Rowan’s hand never left mine.
They weren’t used to seeing us like this—together, confident, not broken or bruised or running. And for once, I didn’t care what they thought.
We were a spectacle.
And we owned it.
But then, Rowan’s hand tensed slightly in mine.
His body stilled.
I followed his line of sight.
And there he was.
Davenport.
Standing near the champagne bar, dressed in black like he was still pretending to matter. Still clinging to relevance like old blood on clean white floors. His eyes locked on Rowan. Then on me.
And he smiled.
Not warm.
Not kind.
The kind of smile that promised something sharp.
Rowan didn’t flinch.
He didn’t speak.
He just stared.
I frowned, turning slightly toward him. “Are you going to let him bother you?”
Rowan blinked like he’d forgotten I was there. His jaw flexed once, then twice, and he looked down at me. “No.”
“Good.”
We started to walk past, deliberately ignoring the man who had tried—more than once—to destroy everything tied to us. I could feel Davenport watching, drinking us in like he was waiting for the right moment to poison the air.
He found it.
“Quite the entrance, Vaughn,” Davenport said loudly, voice smug. “You’re finally walking straight again. I suppose being dragged around on a leash makes you easier to control.”
Rowan stopped mid-step.
The temperature dropped.
I felt it immediately—his shift. Like a calm surface cracking.
He turned, slowly, deliberately, the lines of his face hard like marble. “What did you just say?”
Davenport shrugged, holding his glass lazily. “No disrespect. Just surprised. I thought she buried you once already. Or were the photos outside just for show?”
Rowan moved.
I reached for his arm, but his eyes had already darkened. Not furious. Not wild. Just cold. Controlled.

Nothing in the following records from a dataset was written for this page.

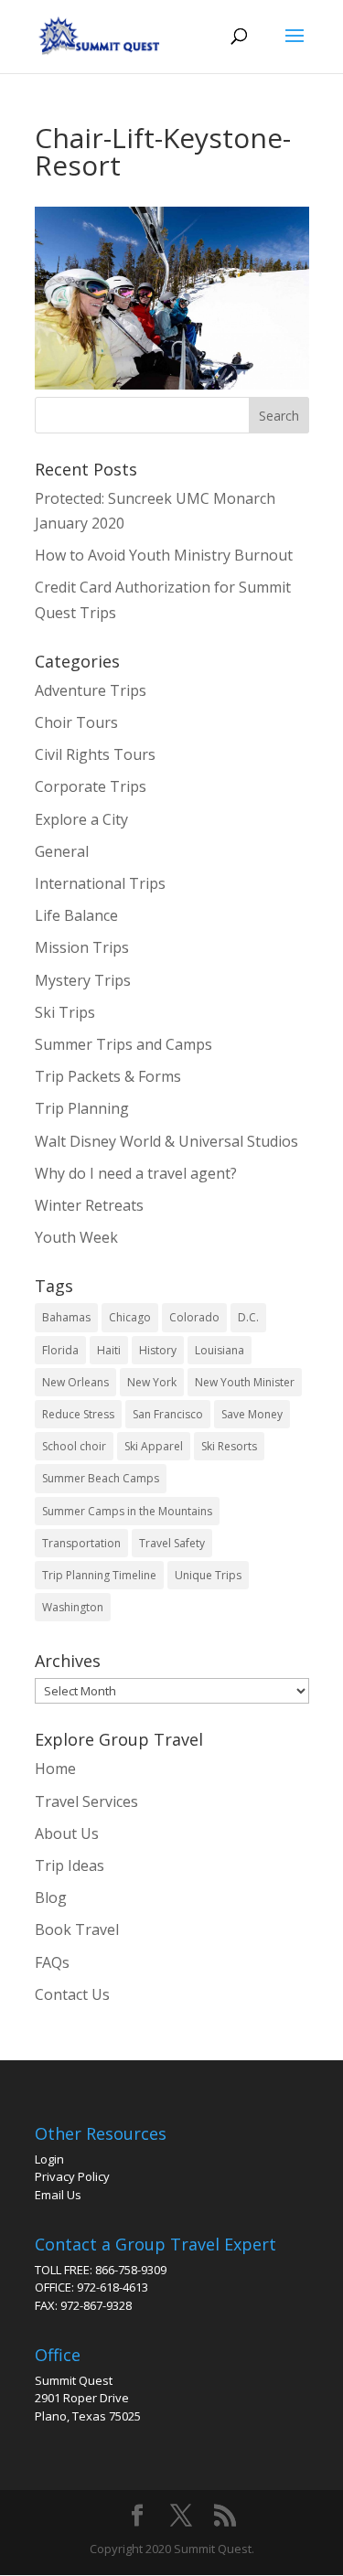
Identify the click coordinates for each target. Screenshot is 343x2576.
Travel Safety (172, 1543)
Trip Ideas (69, 1865)
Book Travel (77, 1929)
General (62, 851)
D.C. (248, 1317)
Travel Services (86, 1801)
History (158, 1350)
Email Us (58, 2194)
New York (152, 1382)
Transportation (81, 1543)
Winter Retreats (89, 1205)
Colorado (194, 1317)
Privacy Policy (72, 2176)
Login (49, 2159)
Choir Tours (76, 722)
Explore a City (81, 819)
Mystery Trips (83, 980)
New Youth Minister (245, 1382)
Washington (72, 1607)
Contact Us (72, 1994)
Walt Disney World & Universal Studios (166, 1141)
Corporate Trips (90, 786)
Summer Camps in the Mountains (127, 1511)
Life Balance (76, 915)
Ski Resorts (229, 1446)
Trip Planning (82, 1108)
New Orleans (75, 1382)
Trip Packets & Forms (108, 1076)
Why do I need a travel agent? (136, 1173)
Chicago (130, 1317)
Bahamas (66, 1317)
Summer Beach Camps (100, 1478)
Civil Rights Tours (95, 754)
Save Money (252, 1414)
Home (55, 1768)
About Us (67, 1833)
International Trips (100, 883)
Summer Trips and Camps (123, 1044)
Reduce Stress (78, 1414)
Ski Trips (65, 1012)
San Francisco (168, 1414)
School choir (74, 1446)
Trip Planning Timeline (99, 1575)
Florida (60, 1350)
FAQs (52, 1962)
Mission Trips (82, 947)
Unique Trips (208, 1575)
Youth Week (76, 1237)
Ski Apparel (153, 1446)
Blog (51, 1897)
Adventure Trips (90, 690)
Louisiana (219, 1350)
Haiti (109, 1350)
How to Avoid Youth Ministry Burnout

The kind of cold that meant he wasn’t going to shout—he was going to ruin something.
“Say anything else,” Rowan said, voice low and sharp. “Just one more word.”
Davenport’s smirk faltered for a second. Only a second. But it was enough.
Rowan stepped forward, inch by inch. “You really should’ve stayed in the shadows where rats like you belong.”
I slid my fingers back into Rowan’s hand, gr
ounding him. “He’s not worth it.”
Rowan looked at me.
And then he smiled.
The kind of smile that made promises. Dangerous ones. Quiet ones.
He turned back to Davenport. “Enjoy your night. While it lasts.”